I ended up getting in touch with a therapist who put in an emergency call to a Pyschiatrist to get me in. I lost 30 pounds in one month because I could not eat anything at all (I was not overweight to begin with). No appetite and when I did eat, I would gag so bad that I couldn't keep it down.

Anway, after a month or so of this, I finally was diagnosed with Generalized Anxiety Disorder. I was put on Zoloft. It didn't work right away and I would call the dr. and say, "this isn't working, I need a stronger dose." He assured me that it would take time to get in my system. Finally after a few weeks I started feeling normal. I had to take a couple weeks off work, my husband had to use FMLA to take care of Peyton because I couldn't do anything at all but lay in bed and be so uncomfortable in my own skin that I couldn't handle it.

Anyway, I was on Zoloft for a few months and then, shocker, got pregnant. I couldn't stop cold turkey but I was weened off the meds. The dr. wanted to keep me on it, but I did not want to take it while being pregnant (it's supposed to be a "safe" one for pregnancy).

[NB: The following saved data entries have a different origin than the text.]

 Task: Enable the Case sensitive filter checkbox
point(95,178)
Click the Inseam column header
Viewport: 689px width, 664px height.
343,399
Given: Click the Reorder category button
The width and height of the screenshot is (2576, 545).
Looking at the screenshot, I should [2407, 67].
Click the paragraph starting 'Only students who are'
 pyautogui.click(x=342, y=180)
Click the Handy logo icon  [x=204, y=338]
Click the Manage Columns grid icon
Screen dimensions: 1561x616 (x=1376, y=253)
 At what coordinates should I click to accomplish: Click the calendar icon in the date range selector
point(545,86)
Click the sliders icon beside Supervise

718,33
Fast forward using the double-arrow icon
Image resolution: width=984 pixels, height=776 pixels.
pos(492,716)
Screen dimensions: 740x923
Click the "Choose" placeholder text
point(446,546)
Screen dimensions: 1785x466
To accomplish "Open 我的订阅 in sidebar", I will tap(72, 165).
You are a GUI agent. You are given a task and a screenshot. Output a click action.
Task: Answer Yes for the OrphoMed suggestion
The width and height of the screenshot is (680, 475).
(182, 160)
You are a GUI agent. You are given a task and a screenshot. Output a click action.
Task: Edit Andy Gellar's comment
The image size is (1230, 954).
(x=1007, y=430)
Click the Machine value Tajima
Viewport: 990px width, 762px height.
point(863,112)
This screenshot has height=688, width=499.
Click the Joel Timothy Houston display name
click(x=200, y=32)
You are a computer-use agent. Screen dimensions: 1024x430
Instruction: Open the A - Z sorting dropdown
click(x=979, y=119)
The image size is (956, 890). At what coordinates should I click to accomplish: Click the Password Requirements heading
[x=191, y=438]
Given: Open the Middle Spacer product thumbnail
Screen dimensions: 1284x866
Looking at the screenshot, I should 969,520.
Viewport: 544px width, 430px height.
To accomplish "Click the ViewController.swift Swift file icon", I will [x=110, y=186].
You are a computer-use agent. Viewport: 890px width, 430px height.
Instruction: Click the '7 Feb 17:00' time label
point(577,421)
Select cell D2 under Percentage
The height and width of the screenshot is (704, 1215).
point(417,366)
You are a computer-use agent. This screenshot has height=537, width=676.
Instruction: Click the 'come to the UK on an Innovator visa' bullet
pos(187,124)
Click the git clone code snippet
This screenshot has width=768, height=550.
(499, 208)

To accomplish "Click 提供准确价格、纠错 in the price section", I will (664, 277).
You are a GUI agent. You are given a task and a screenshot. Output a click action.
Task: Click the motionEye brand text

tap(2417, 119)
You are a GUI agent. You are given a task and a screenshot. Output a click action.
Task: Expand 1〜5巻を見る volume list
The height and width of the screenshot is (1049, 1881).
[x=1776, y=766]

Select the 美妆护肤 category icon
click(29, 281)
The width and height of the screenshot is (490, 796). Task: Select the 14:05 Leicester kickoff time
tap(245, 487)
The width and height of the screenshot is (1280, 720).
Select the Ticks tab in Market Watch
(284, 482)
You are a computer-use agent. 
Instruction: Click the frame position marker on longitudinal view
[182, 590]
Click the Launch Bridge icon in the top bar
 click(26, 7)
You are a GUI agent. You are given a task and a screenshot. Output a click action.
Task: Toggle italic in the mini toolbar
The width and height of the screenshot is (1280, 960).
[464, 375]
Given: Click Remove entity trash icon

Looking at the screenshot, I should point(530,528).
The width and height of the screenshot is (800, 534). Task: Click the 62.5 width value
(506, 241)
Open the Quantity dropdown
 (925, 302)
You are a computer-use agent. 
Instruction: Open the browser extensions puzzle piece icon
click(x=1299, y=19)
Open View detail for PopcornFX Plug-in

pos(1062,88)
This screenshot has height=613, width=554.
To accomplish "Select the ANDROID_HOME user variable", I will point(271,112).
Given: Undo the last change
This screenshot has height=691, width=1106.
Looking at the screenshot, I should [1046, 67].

Dr. told me that if I had any problems, to call him and we would work it out.

Parker is now almost two years old and I have never had to go back on the medication. I still worry about things, but I tell myself that it's not helping the situation and try to get past it.

I didn't want to get on psych meds because I just didn't want to be "crazy." The dr. explained it perfectly. If you have Diabetes or Cancer or any disease, you take meds to help. Mental health issues are the exact same thing. I had no control over it so I had to take meds to help.

Now, whenever I hear about someone having issues with anxiety/depression, i will share my story because if I would have known that what I was going through was mental, I could have taken care of it a lot sooner and not had to put myself and my family through all of that.

Also, one more thing (so sorry this was so long) I am glad to hear that you are getting thyroid tests done. If you do a search on symptoms of thyroid disease, you would be shocked to see that people are quite often misdiagnosed as having anxiety when it's really because of their thyroid...There is a checklist available online...(that was not my case).

Talking about mental health issues with other people is one of the best medicines I found. I just wanted to feel "normal" and it's always great to find someone else who has walked in your shoes. If anyone wants to talk, feel free to pm me!!
~Brooke
 
Wow bmezo22 thanks so much for your post. For so long I fealt so alone.............so many of your stories are like mine.

Thank you.
 
Glad to hear you got to your appointment and DR. was able to help...you are so worth it!

I have a dentist appointment in a few weeks...ugh!
 
Mrs. Mom I have taken Zoloft for post partum depression before and it helped me tremendously. As AbbeyD says it takes the edge off. It is very mild, one day you will just feel better.

I am happy you went to the doctor and hope 2011 is a great year for you.